Aha! In an attempt to decrease TCP overhead, I disabled traffic control on a seperate NIC (not the gigabit NIC I tested with tbench on). I also flushed all the tables in iptables. I then re-ran tbench from the other machine on the gigabit ethernet. Throughput came up to 6.74868. I also tried running tbench across loopback on the server with tc and iptables off and flushed. The throughput came up to 16.4996! I tested across loopback with tc off, but with my iptables rules still set. The throughput came back down to 6.5832. It seems that my iptables rules are definitely slowing down throughput. Why this is true, I do not know.

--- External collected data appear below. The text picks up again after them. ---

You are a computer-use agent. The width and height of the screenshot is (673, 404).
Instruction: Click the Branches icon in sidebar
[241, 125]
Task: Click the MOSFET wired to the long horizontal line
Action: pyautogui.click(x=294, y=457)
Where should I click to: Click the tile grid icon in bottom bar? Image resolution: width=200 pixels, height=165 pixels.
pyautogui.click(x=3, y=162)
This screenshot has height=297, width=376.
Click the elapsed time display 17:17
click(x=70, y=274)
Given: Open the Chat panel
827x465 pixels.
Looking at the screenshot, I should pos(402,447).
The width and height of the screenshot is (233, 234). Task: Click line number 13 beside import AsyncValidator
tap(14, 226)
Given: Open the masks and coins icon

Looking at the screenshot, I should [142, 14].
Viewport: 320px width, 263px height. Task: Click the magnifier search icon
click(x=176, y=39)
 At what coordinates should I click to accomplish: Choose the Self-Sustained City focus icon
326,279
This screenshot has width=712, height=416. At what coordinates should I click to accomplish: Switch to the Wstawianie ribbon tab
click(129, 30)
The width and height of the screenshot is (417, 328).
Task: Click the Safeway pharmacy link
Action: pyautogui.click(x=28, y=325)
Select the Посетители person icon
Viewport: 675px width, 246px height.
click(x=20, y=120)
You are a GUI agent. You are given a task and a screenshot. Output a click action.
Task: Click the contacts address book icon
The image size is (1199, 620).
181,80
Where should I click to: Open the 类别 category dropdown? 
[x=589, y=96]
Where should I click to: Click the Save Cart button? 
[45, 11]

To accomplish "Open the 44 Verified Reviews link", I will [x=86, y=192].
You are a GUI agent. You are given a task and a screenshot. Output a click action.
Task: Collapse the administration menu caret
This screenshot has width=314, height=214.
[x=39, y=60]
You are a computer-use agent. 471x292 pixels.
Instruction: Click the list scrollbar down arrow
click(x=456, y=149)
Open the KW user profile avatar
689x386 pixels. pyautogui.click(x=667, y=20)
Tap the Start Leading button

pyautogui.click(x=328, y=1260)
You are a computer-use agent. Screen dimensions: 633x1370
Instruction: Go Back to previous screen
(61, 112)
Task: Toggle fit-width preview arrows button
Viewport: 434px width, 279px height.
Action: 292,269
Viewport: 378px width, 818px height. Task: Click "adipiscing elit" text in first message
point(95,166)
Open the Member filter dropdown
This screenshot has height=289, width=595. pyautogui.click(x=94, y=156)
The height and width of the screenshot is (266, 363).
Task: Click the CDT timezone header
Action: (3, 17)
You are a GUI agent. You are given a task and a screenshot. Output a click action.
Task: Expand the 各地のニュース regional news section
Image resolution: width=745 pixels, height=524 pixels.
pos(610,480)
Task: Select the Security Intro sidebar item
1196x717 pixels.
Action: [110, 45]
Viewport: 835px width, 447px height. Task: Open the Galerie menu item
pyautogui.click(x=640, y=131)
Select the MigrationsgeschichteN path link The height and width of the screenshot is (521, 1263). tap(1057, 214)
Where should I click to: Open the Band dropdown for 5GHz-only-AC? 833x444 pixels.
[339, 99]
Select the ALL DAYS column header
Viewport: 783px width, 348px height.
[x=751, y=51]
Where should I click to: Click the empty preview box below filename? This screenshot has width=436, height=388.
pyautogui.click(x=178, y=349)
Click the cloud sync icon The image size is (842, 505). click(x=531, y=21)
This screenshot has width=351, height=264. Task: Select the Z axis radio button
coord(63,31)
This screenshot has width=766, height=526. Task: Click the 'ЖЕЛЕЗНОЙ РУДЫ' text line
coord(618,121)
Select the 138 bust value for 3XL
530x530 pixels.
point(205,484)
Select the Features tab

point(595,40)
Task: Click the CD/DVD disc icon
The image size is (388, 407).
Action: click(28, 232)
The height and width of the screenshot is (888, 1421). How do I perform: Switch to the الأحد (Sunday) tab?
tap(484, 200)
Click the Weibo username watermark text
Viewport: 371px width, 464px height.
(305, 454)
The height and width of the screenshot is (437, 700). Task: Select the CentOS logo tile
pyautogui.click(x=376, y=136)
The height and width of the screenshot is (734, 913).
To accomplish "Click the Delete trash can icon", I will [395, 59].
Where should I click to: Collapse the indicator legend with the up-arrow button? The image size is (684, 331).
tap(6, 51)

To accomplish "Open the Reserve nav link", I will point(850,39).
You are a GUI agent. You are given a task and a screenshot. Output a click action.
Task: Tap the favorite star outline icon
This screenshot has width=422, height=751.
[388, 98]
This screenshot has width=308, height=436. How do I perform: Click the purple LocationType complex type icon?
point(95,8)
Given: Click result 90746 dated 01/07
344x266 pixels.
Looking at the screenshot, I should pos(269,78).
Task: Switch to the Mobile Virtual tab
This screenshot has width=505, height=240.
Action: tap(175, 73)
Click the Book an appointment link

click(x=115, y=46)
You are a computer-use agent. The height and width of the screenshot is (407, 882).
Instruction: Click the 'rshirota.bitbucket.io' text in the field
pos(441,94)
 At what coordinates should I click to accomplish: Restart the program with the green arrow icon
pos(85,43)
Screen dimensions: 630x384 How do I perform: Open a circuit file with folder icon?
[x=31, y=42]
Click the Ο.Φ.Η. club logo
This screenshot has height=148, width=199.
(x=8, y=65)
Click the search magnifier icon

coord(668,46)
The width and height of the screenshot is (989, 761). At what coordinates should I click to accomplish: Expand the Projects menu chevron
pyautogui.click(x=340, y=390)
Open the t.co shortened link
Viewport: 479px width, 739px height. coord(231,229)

Additionally, even with this off, throughput is low across the ethernet. I'm wondering if there is an ethernet problem this time. The iptables rules that are causing this problem, with process names marked out: iptables -A OUTPUT -t mangle -p tcp -m owner --cmd-owner xxxxx -j MARK --set-mark 1 iptables -A OUTPUT -t mangle -p tcp -m owner --cmd-owner xxxxx -j MARK --set-mark 2 iptables -A OUTPUT -t mangle -p tcp -m owner --cmd-owner xxxxx -j MARK --set-mark 3 iptables -A OUTPUT -t mangle -p tcp -m owner --cmd-owner xxxxx -j MARK --set-mark 3 iptables -A OUTPUT -t mangle -p tcp -m owner --cmd-owner xxxxx -j MARK --set-mark 3 TJ Harrell
TJ
2004-Dec-02 08:22 UTC
[Samba] Re: Tbench benchmark numbers seem to be limiting samba performance in the 2.4 and 2.6 kernel.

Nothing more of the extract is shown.